Most of the JSONata functions, however, support being passed the context as the first argument as dictated by their signature, e.g:

["Hello", "world"].$substring(1, 2)

/* Output: ["el", "or"] */

This is implemented in each built-in function itself. For example, if $string sees that it is called without arguments, it will use the current context.

In addition, for all the built-in functions, type checking of arguments is also implemented directly in the functions themselves so that you get equivalent runtime errors for passing the wrong things to these functions as you would in reference JSONata.

Tests

Reference JSONata contains an extensive test suite with over 1,000 tests. Currently, this implementation passes almost 800 of these. You can run them like this:

cargo test testsuite

In tests/testsuite/groups are the tests groups that are passing, while tests/testsuite/skip contains the groups that still require feature implementation. There may be tests in the remaining groups that do pass, but I don't want to split them up - only when a test group fully passes is it moved.

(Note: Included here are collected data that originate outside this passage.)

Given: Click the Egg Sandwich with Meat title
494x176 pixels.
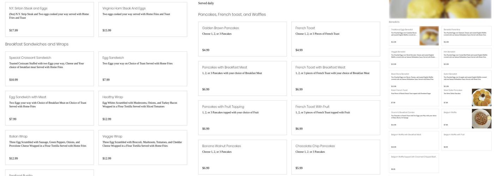Looking at the screenshot, I should 28,97.
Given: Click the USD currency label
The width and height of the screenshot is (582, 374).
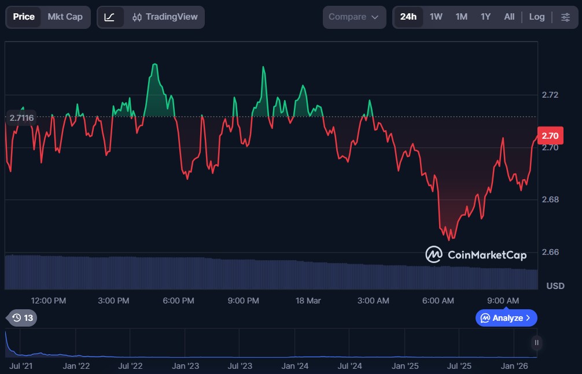Looking at the screenshot, I should (x=555, y=286).
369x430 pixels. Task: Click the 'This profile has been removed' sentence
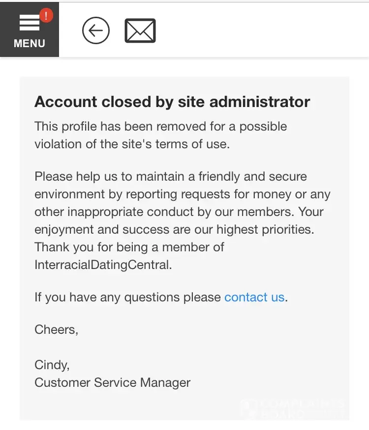click(x=160, y=126)
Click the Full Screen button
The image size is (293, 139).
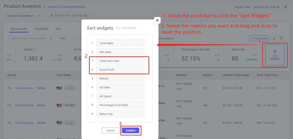[259, 39]
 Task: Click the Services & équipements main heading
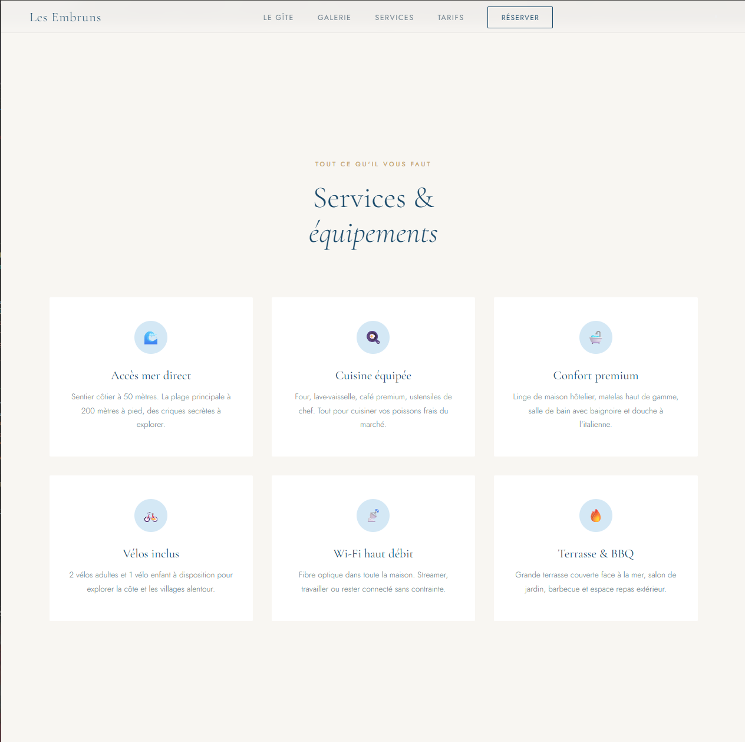tap(373, 215)
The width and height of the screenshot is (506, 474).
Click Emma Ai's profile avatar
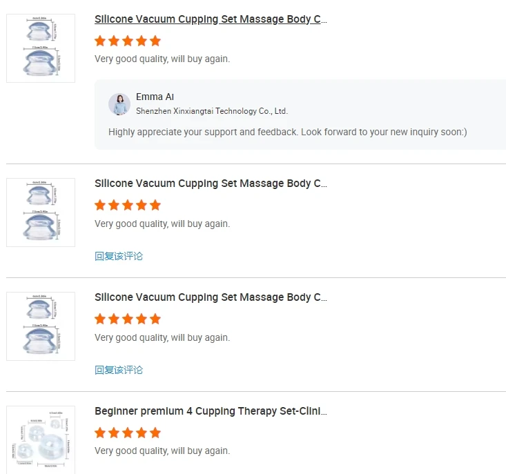119,104
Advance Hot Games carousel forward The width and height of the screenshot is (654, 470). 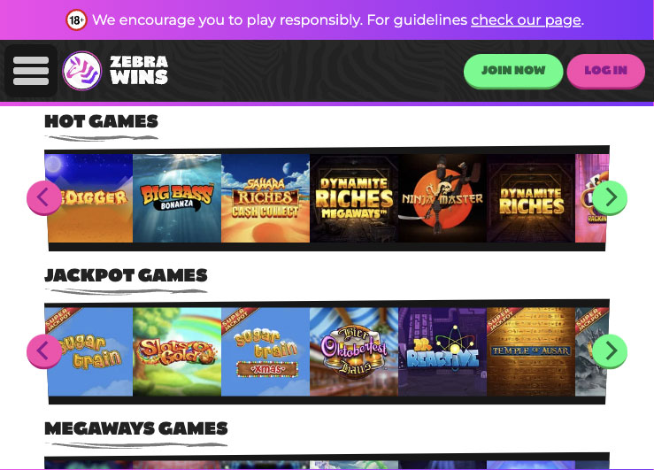(610, 197)

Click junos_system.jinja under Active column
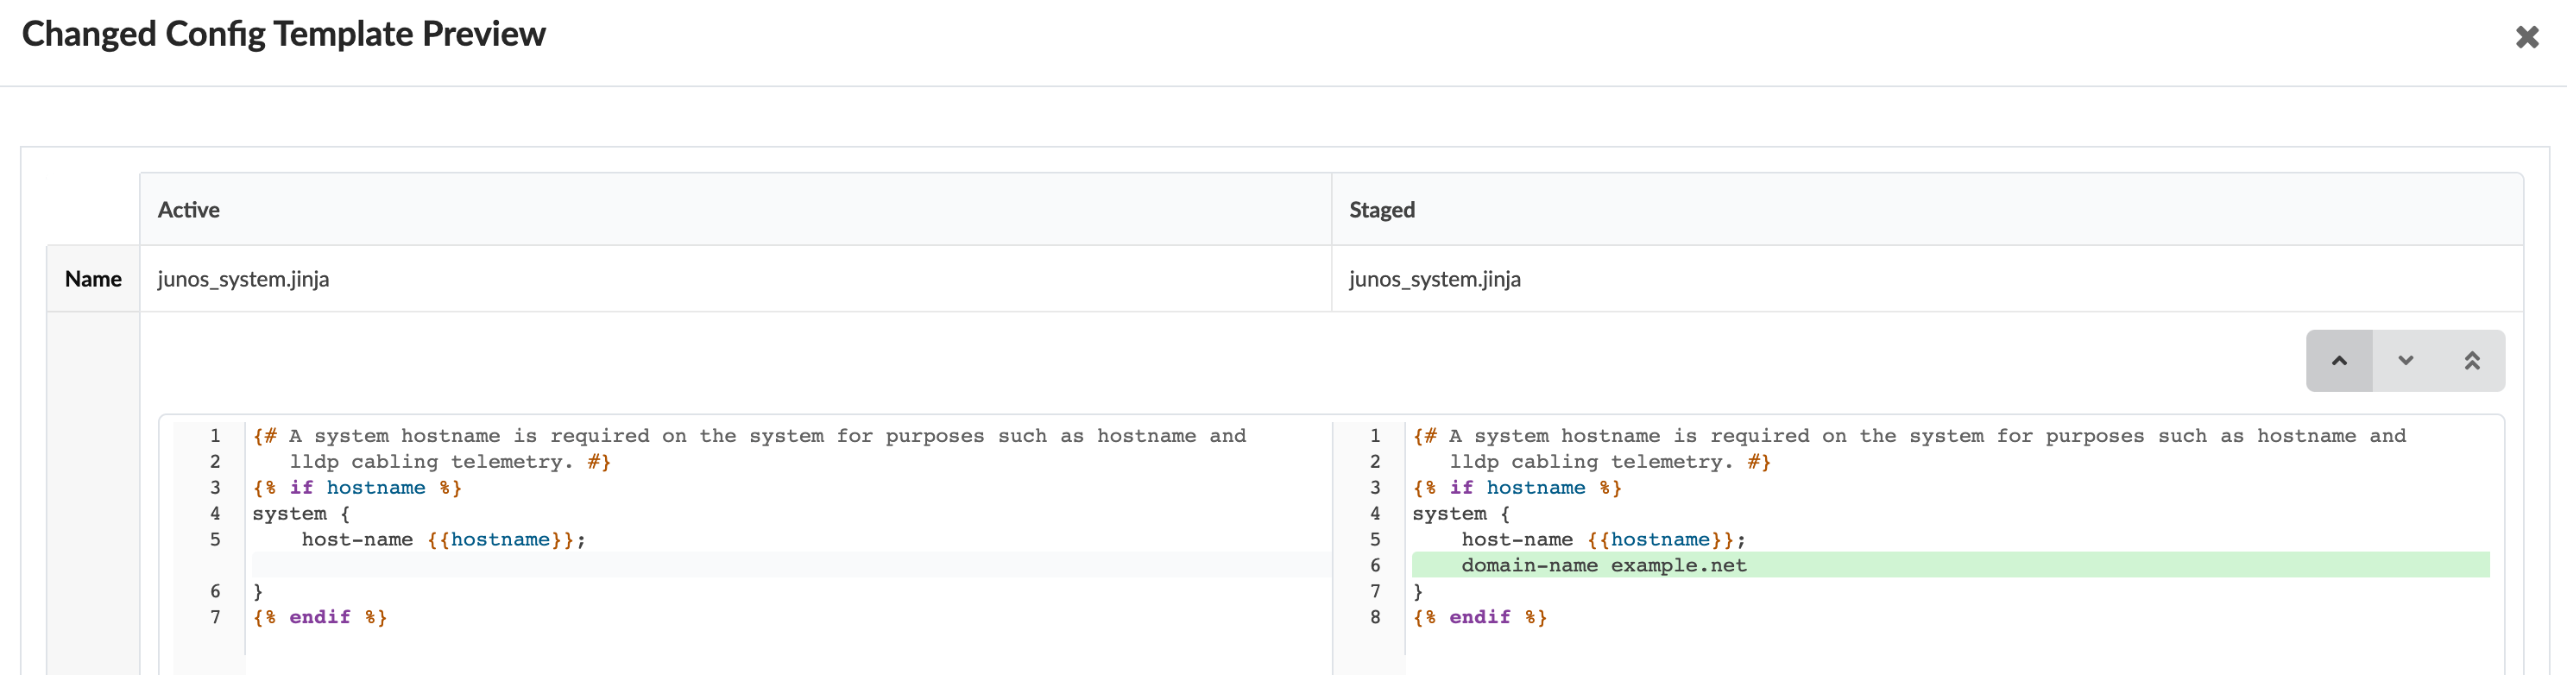point(243,279)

Development status and goals

Status

There are several issues to be resolved:

  • There are obviously still a bunch of missing features. We're aiming for feature parity with the reference implementation wherever feasible.
  • The API has not had any real thought put into it yet.
  • This implementation attempts structural sharing of the input and output values with minimal heap allocations. This was a lot of effort working out the lifetimes that may not be worth it. We may consider removing Bumpalo in the future.
  • We have made a couple of optimization passes, but there are still lots of opportunities for improvement.
  • The code is spaghetti in some places and could be more Rust-idiomatic.

Goals

  • Feature-parity with the reference implementation (within reason)
  • Clean API and idiomatic code (i.e. make the easy things easy and the complex possible)
  • Well-documented for users and easy to onboard for contributors
  • Efficient and optimized with minimal low-hanging fruit.

Contribution

We welcome community contributions and pull requests.

License

This project is licensed under the Apache-2.0 License. Any code you submit will be released under that license.